What I think happens is Wordpress starts up, and prior to "the loop":
1. The plugins directory is scanned for files that could be included.
2. The database is checked to see which ones are activated.
3. If it finds a plugin that is activated it loads that file with an include()

Here's where I am either getting lost, or making it too hard:

I know the plugins are kept in an array because I have written plugins that needed to be loaded in a specific order, and you can't load plugins in any order other than how they exist in the file system. So, my solution at the time was to rename the plugins so that they would load in the correct order.

So, my question is more of this: if they are included from the file system, how do they get into an array? (In C++, we can define a pointer to a function, which would fulfill this purpose, but I don't see where WP is doing that).

Secondly, once they are in the array, when are they called?
DrDamnitAuthor Commented:
Perhaps it is also useful to say: "I want to clone the WP plugin system", which this is effectively true. I want to borrow from how it works to create a system nearly identical to the plugins system in WP, but for an entirely different purpose.
Steve BinkCommented:
With open source systems such as Wordpress and Joomla, it would be easy enough to rip out the important parts you want and adapt them to your own environment.  However, this all hinges on your understanding of how these parts work.  

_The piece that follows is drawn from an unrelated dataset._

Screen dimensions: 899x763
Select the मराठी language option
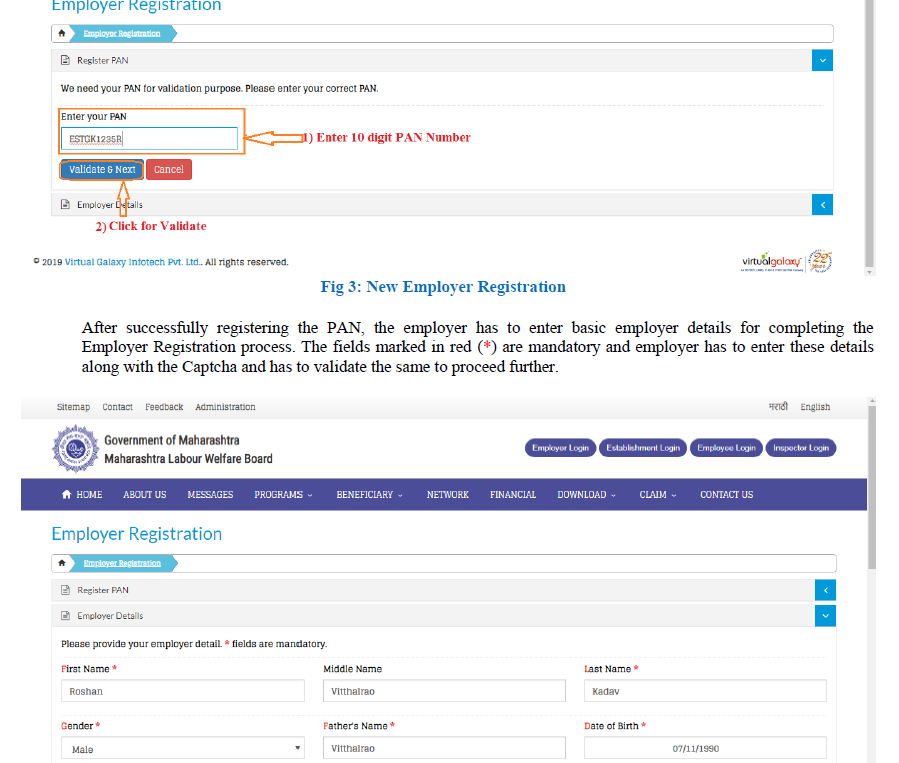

In your previous comment, you mentioned "what I think happens", and talked about inferences based on observed behavior.  While that's fine for an overview of how the system works in that specific implementation, you'll need to get neck-deep in the code to really understand what it does and why.  My recommendation stands: clone the git repo for Wordpress and begin tracking through the code.
Brandon LyonSenior Frontend DeveloperCommented:
Believe it or not, there is a plugin to change the order plugins load...

I also found a very old post ( ~ 4 years old ) describing more about how the plugin load order works. https://wordpress.org/support/topic/how-to-change-plugins-load-order. The array you're speaking of is probably the list in the database of active plugins. It sounds like it's possible to change the order by using a filter to set load priority.
Jason C. LevineNo oneCommented:

Here's a good synopsis of how WordPress loads things:


Basically one of my posts above, expanded to great detail.

Also, you may want to look at the BackPress project: http://backpress.org/features/ as it's essentially WordPress stripped down to the core libraries with the intent to be able to use for any web application.
DrDamnitAuthor Commented:
Compare and contrast between wordpress core and back press seems to give me what I am looking for.